Israël épand des pesticides toxiques sur des villages du Sud Liban: un crime qui menace les sols et la population

 

Dans le cadre de ses violations et crimes répétés contre le Liban, sa souveraineté et son peuple, l'ennemi israélien a épandu des pesticides chimiques sur des villages frontaliers du Sud il y a deux jours. Cette action aggrave son bilan de violations et de crimes, passant du domaine militaire à celui des crimes environnementaux et humanitaires, dans une tentative systématique de détruire la vie dans la région.
« Un crime environnemental et sanitaire », c'est ainsi que le président libanais Joseph Aoun a résumé les agissements de l'ennemi. Selon des informations obtenues par le journal Al-Akhbar, l'ennemi israélien a utilisé du glyphosate lors des opérations d'épandage de pesticides menées en début de semaine, comme l'ont révélé les résultats des tests effectués par l'armée libanaise et les forces de la FINUL au Sud-Liban.

Qu'est-ce que le glyphosate ?
Le glyphosate est un herbicide largement utilisé, en grandes quantités dans le monde. Outre son utilisation pour lutter contre les mauvaises herbes, il sert également à détruire de nombreuses espèces d'arbres. D'après des ingénieurs agronomes interrogés par Al-Akhbar, la zone aspergée d'herbicides par l'aviation ennemie devrait commencer à jaunir en quelques jours, les arbres et la végétation mourant en 14 jours maximum.
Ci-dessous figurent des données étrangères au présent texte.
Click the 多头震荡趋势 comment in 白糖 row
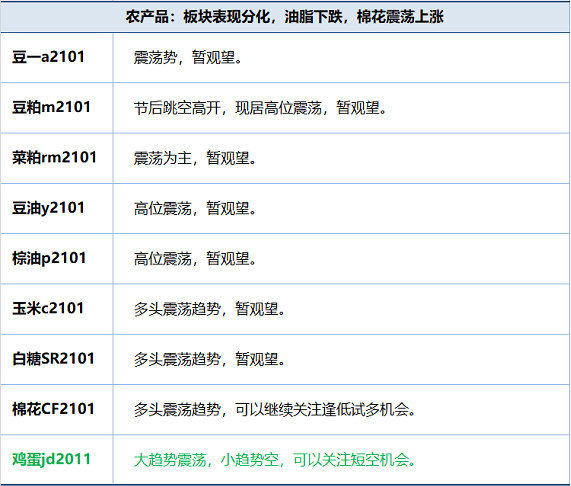Screen dimensions: 571x486 209,359
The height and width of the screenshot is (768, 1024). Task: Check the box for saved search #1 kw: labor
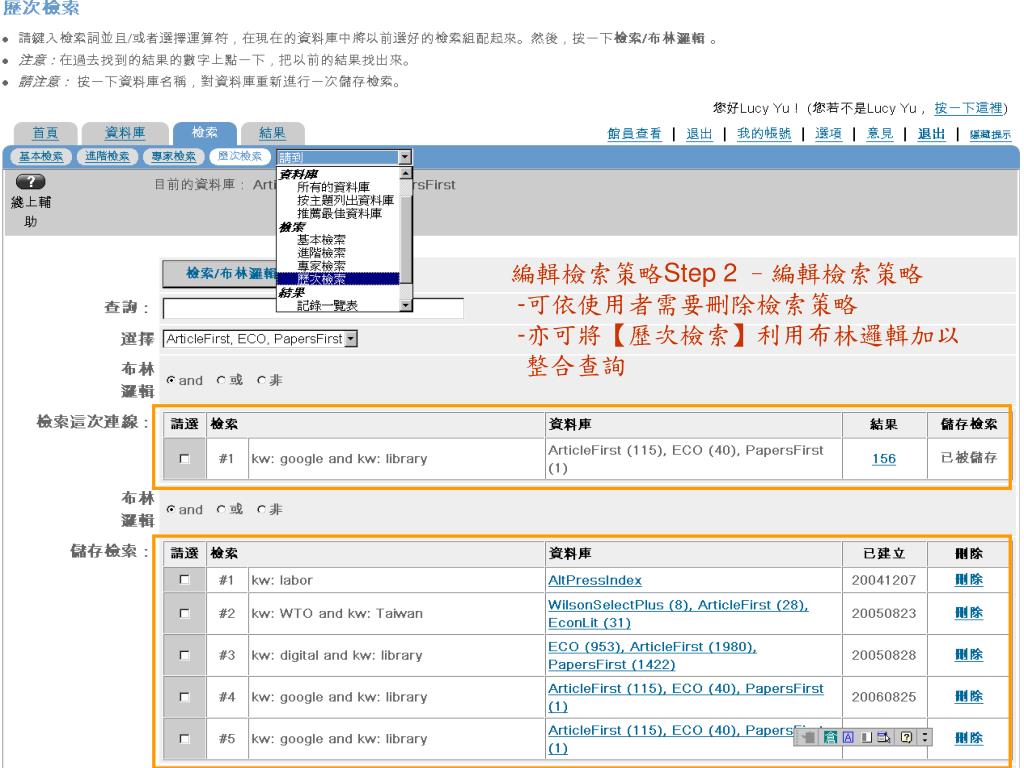(183, 580)
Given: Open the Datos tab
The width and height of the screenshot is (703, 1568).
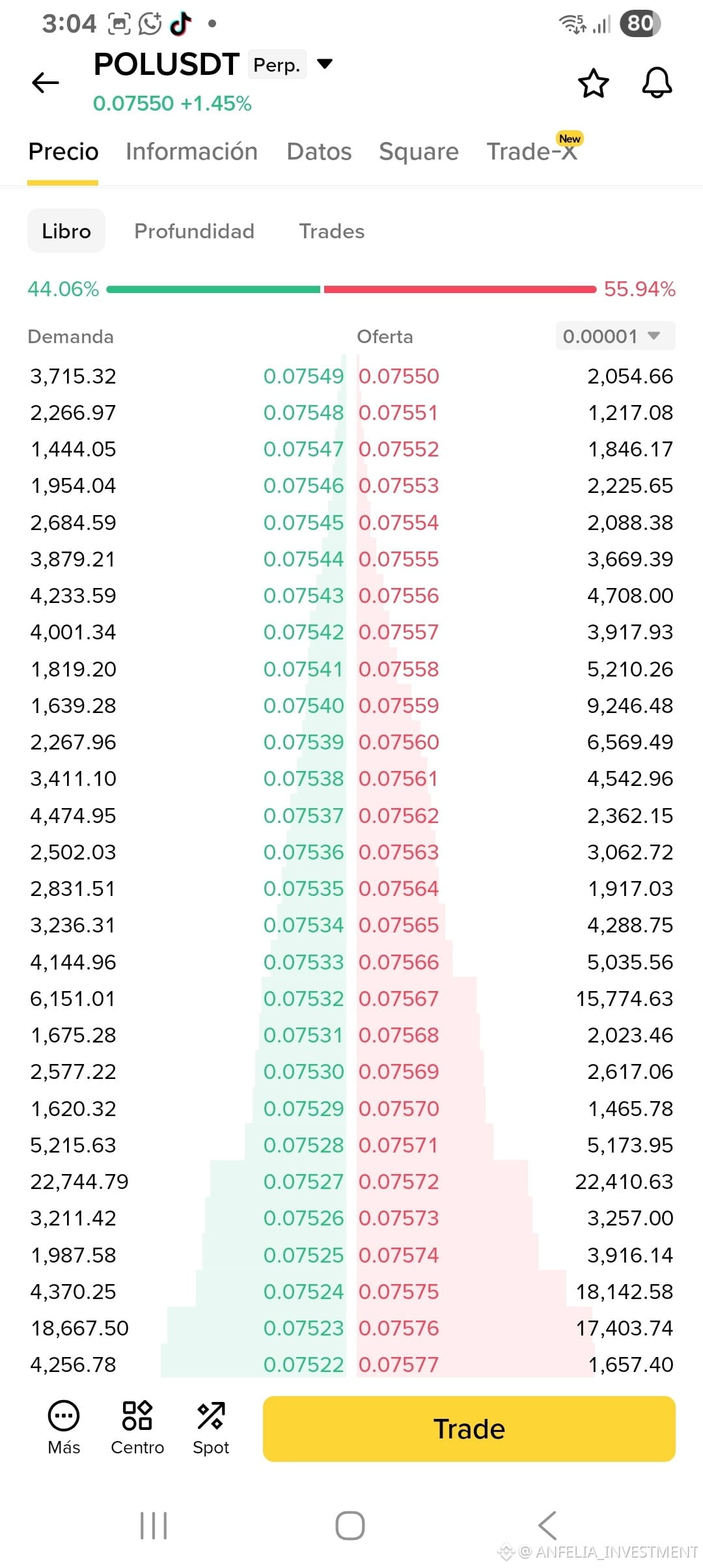Looking at the screenshot, I should (x=319, y=152).
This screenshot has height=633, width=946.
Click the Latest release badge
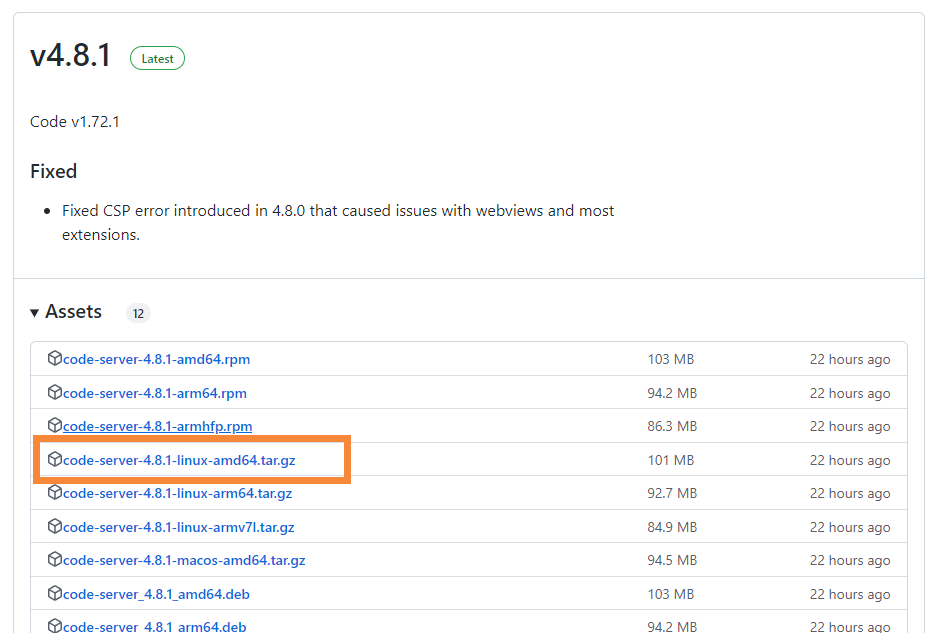[157, 59]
Les feuilles absorbent d'abord le glyphosate, qui s'infiltre ensuite dans les racines, provoquant la mort et le dépérissement complet de la plante.

Les herbicides dans la guerre
Cet acte n'est pas un simple fait technique, mais s'inscrit profondément dans la doctrine de la guerre moderne, où la nature elle-même est transformée en arme. Les États-Unis ont eux-mêmes cherché à anéantir leurs adversaires en utilisant de tels outils en raison de leurs effets à long terme. Par exemple, pendant la guerre du Vietnam, entre 1955 et 1975, les États-Unis ont utilisé l'Agent Orange (un herbicide chimique), qui a provoqué des malformations congénitales et des maladies chroniques dont les effets ont persisté pendant des décennies.
En conséquence, la Convention sur l’interdiction de l’utilisation militaire ou hostile de techniques de modification de l’environnement a été adoptée par les Nations Unies en 1976 et est entrée en vigueur en 1978. Cette convention interdit l’utilisation de toute technologie militaire causant des dommages importants ou durables, comme ce fut le cas au Vietnam.
Par ailleurs, l’article 8(2)(b)(4) du Statut de Rome de la Cour pénale internationale stipule que « le fait de lancer intentionnellement une attaque en sachant qu’elle entraînera des pertes de vies humaines ou des blessures involontaires de civils, ou des dommages à des civils, ou des dommages importants, durables et graves à l’environnement naturel, manifestement excessifs au regard de l’avantage militaire global concret et direct escompté, constitue un crime de guerre s’il n’est pas proportionné à l’avantage militaire escompté ».
L’émergence des droits de troisième génération, reconnus par l’Assemblée générale des Nations Unies en 2022 comme des droits universaux, également appelés droits de solidarité, englobe les droits relatifs à l’environnement, au développement durable et à la paix, et vise à garantir une coexistence harmonieuse entre l’humanité et l’environnement. Ce qui s'est passé au Sud-Liban constitue ni plus ni moins qu'une violation des droits de cette génération, notamment le droit à un environnement sain. Polluer les sols et l'eau revient à condamner à mort les populations locales, et constitue une violation du Pacte international relatif aux droits économiques, sociaux et culturels de 1966, en particulier des droits à l'alimentation et à la santé.
Ce n'est peut-être pas la première fois que l'ennemi pulvérise des herbicides dans les zones forestières du Liban, mais c'est la première fois que cette activité aérienne est documentée, selon des ingénieurs agronomes. Par conséquent, leur prédiction selon laquelle les pluies récentes, survenues immédiatement après la pulvérisation, pourraient atténuer l'impact du glyphosate n'est pas rassurante, car ce produit nécessite deux à six heures de temps sec après application pour agir sur les arbres et atteindre leurs racines.